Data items
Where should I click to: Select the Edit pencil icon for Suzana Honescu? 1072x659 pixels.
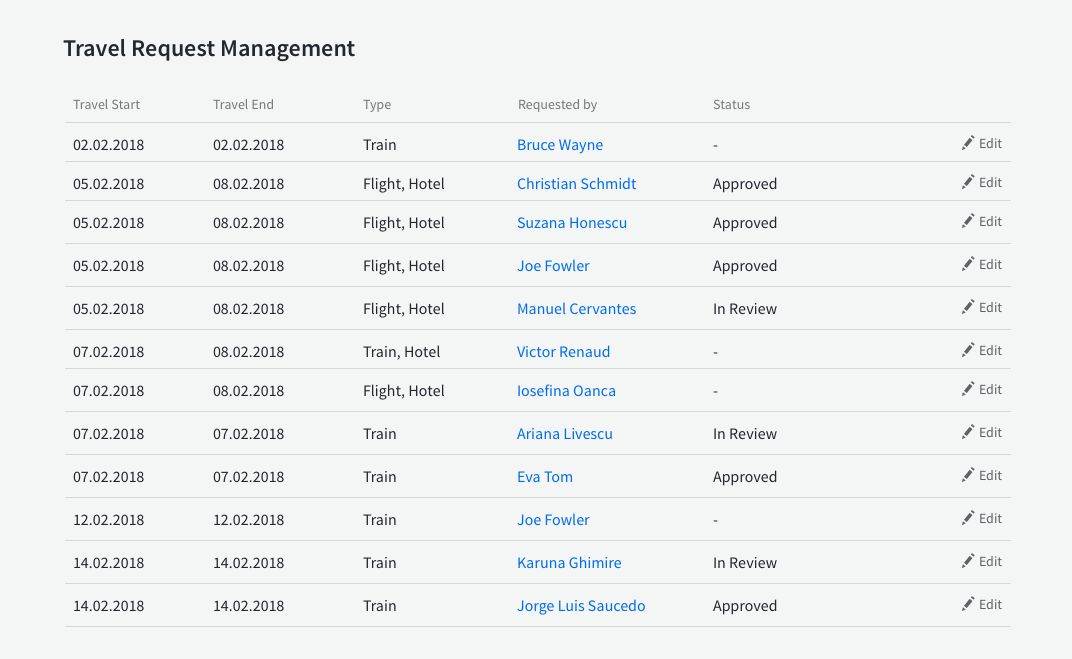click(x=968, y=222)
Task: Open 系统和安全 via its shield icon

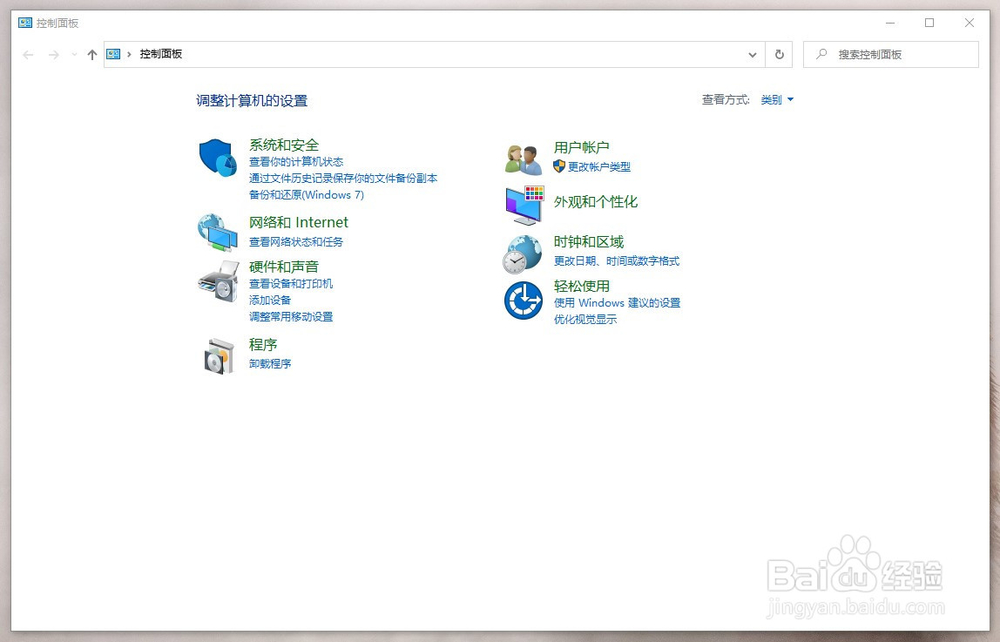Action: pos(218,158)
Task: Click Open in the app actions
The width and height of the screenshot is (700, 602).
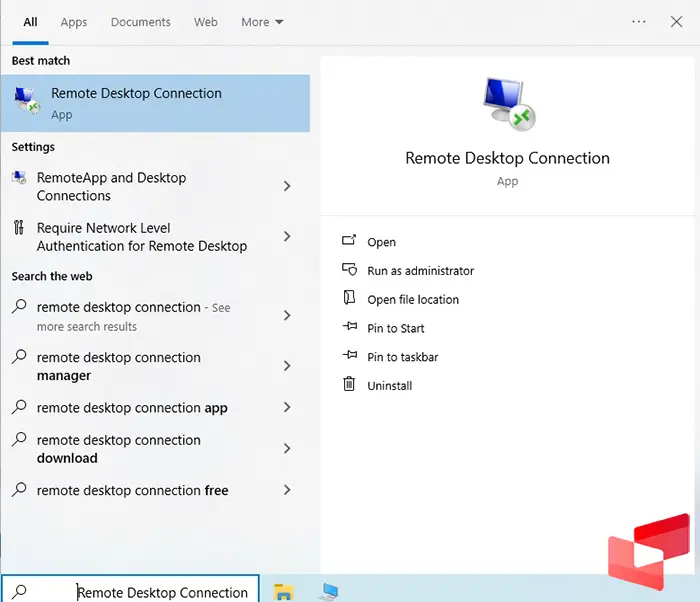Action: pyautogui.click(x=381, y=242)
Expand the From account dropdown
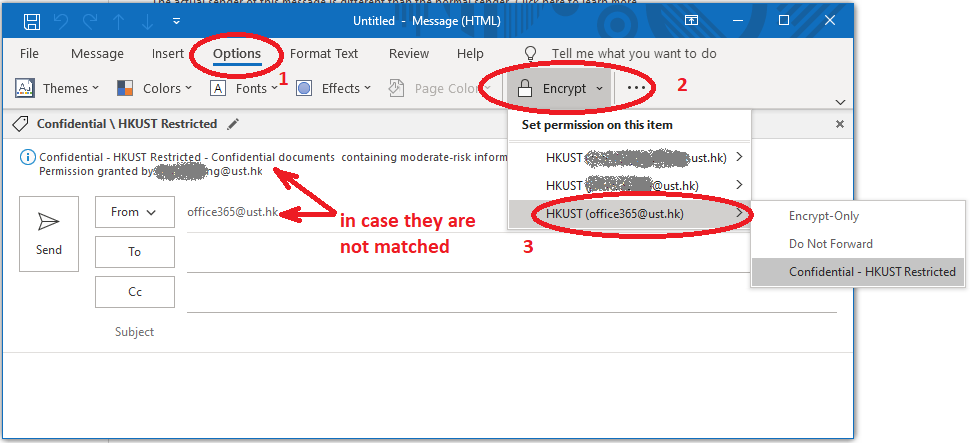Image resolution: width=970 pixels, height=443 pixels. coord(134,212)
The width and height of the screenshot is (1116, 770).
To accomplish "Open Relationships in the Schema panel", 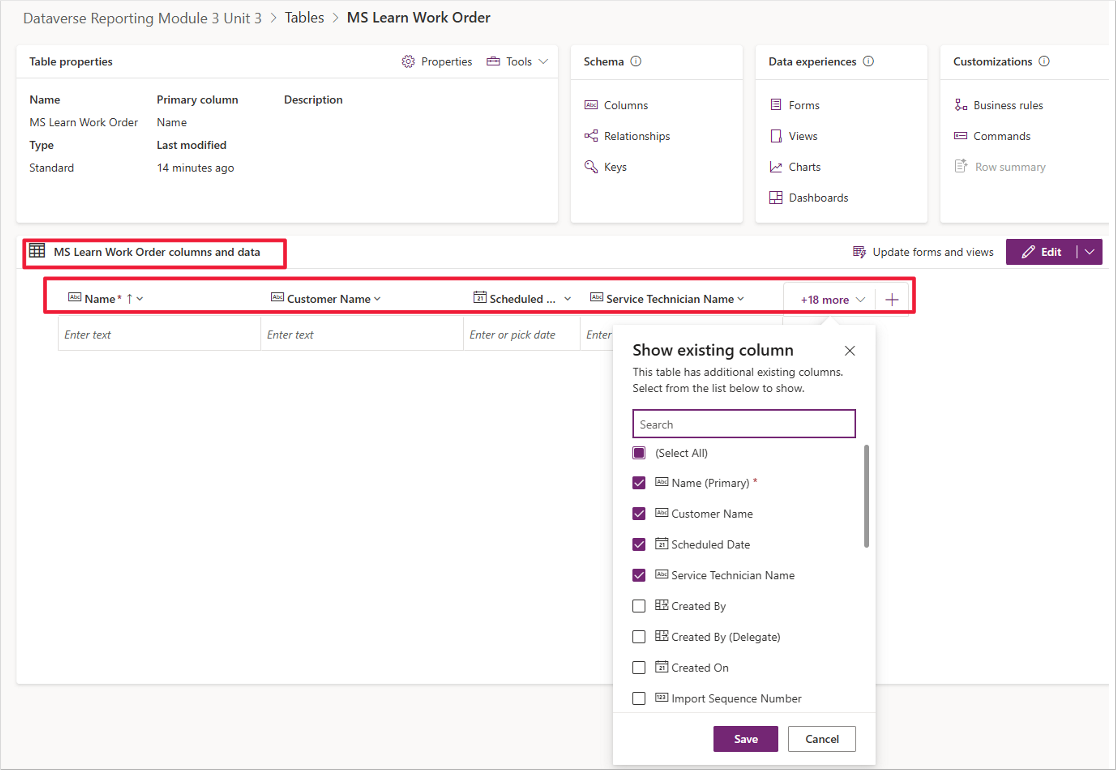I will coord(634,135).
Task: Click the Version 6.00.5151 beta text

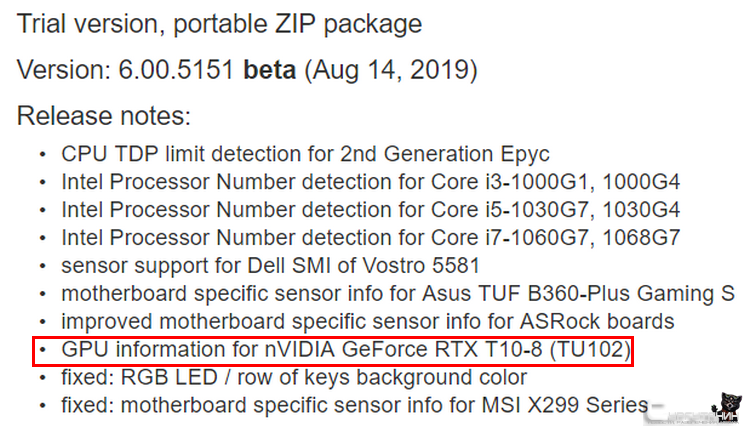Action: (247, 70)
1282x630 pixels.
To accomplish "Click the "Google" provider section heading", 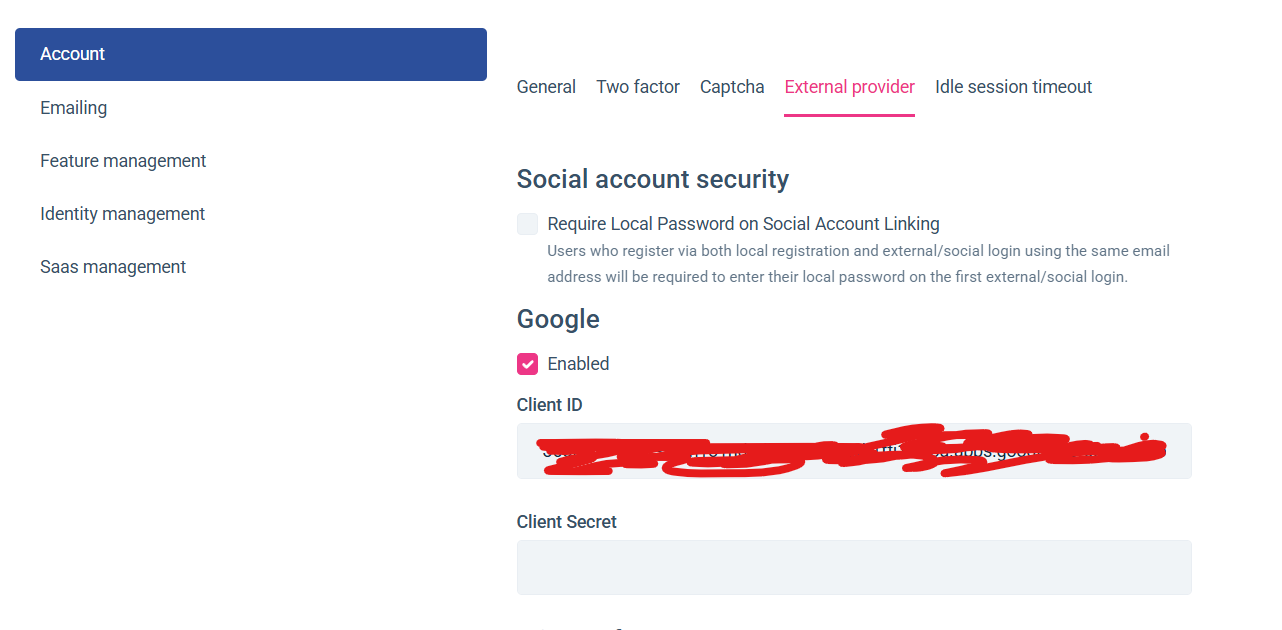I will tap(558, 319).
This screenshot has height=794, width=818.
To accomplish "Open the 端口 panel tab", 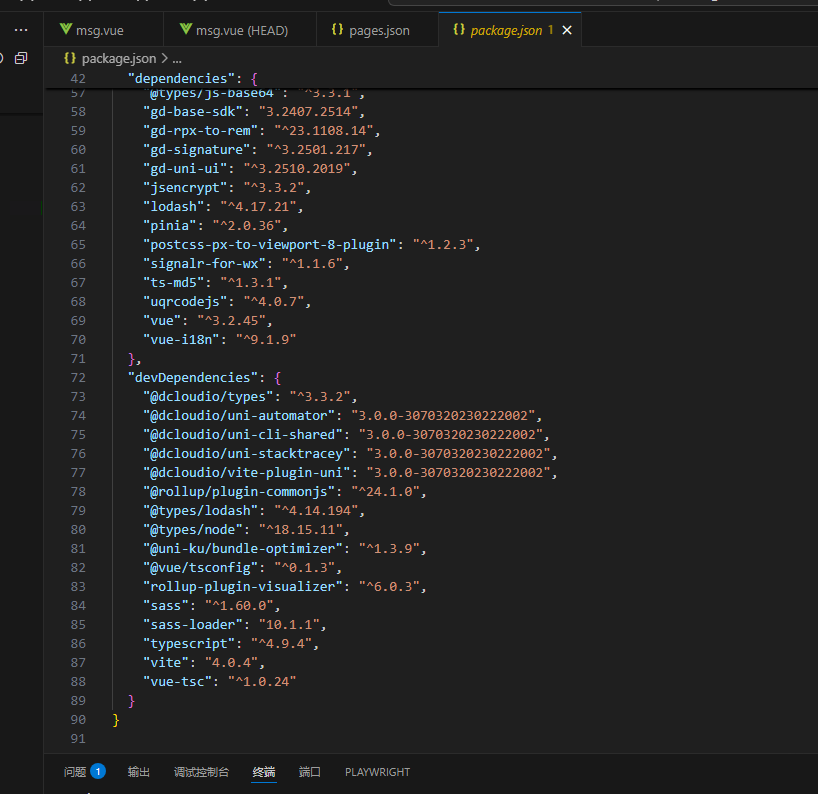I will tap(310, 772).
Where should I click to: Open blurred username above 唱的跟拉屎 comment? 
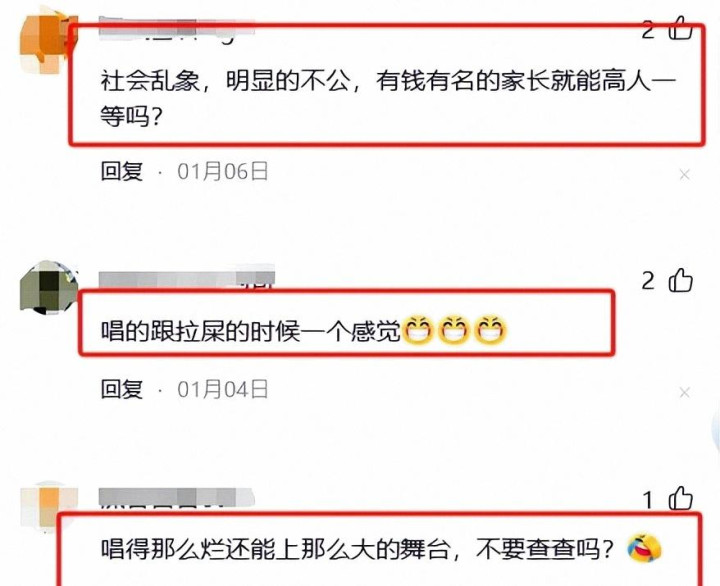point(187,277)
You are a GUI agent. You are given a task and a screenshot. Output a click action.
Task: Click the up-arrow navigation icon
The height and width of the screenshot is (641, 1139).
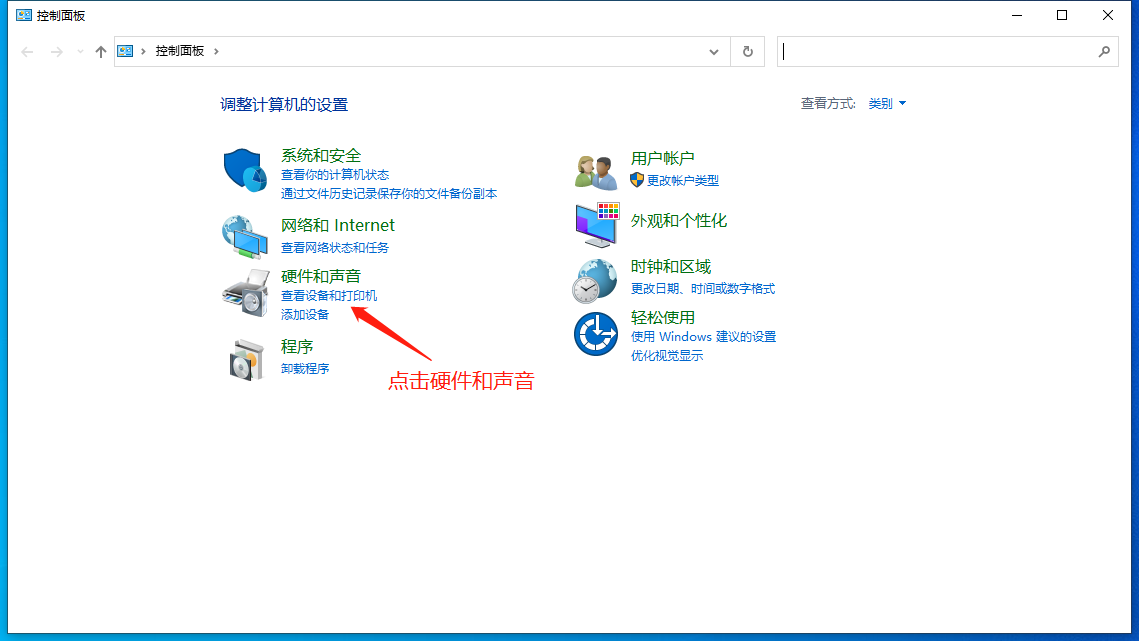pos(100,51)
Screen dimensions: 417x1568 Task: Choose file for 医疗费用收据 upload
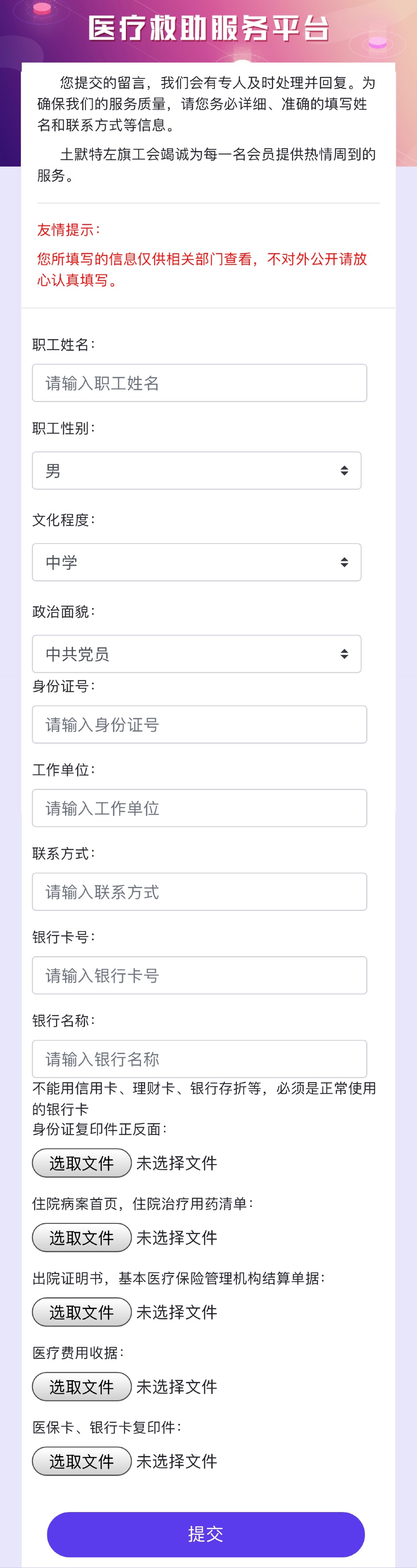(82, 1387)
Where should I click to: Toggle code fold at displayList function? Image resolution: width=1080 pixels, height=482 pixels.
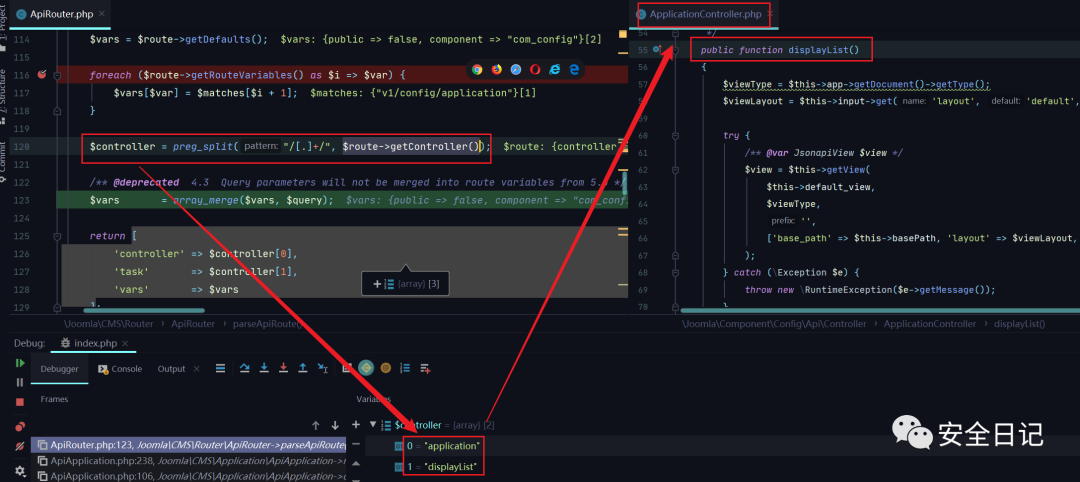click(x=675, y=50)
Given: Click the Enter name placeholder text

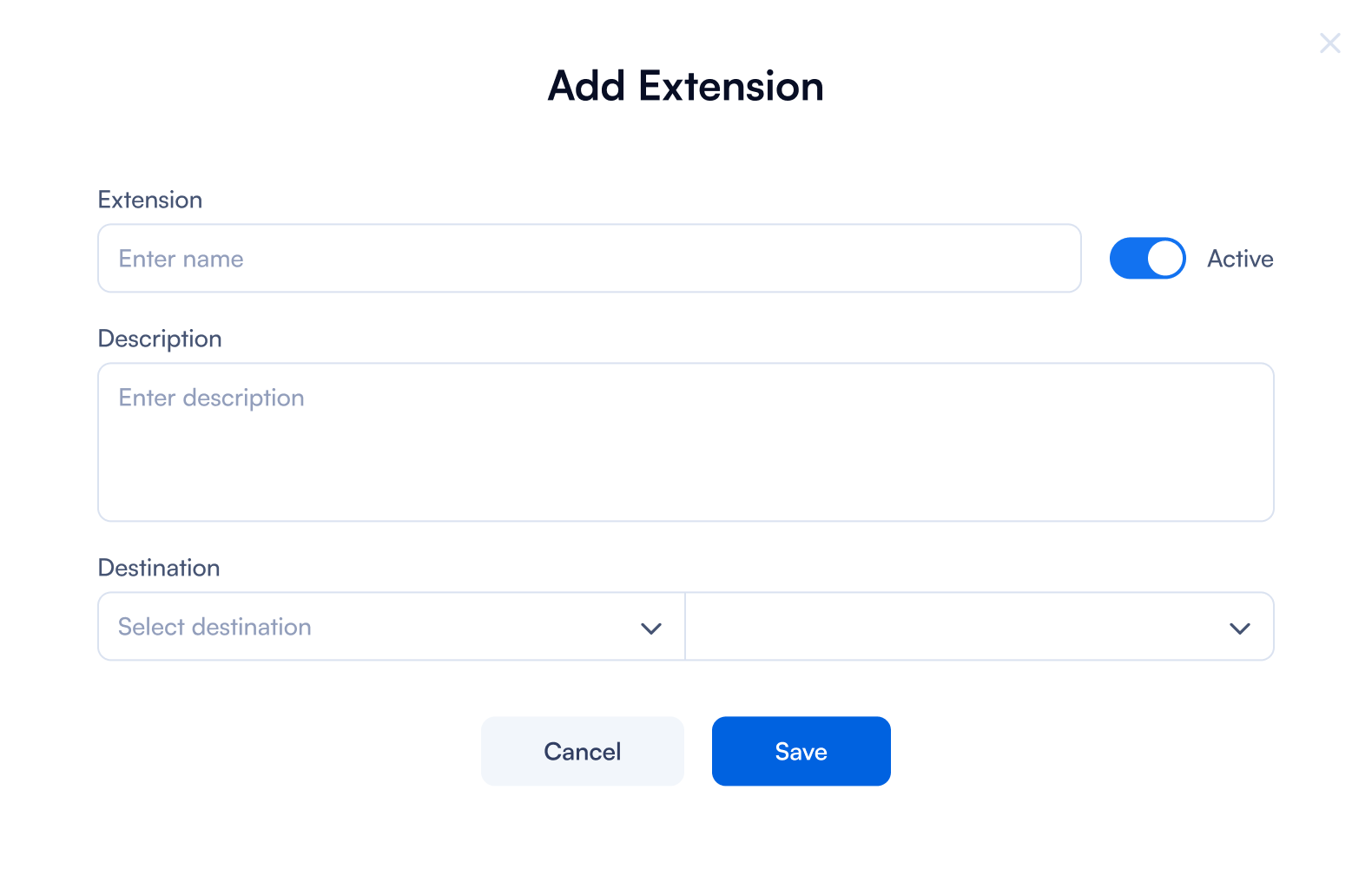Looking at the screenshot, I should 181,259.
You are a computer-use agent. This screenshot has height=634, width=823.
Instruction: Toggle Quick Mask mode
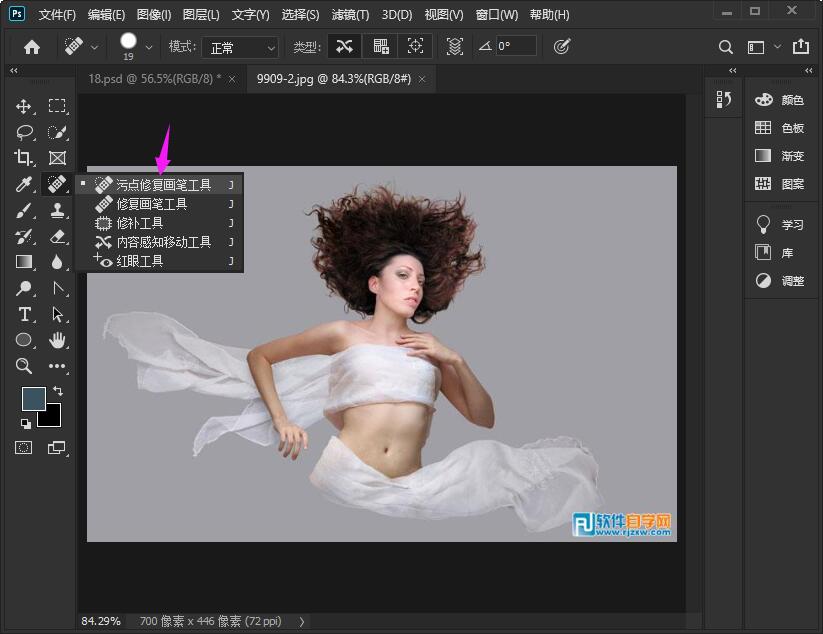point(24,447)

* [What the task requires]: Above are records; count the lines among them that include the word "agent", and give only the number.

* [Solution to the exercise]: 2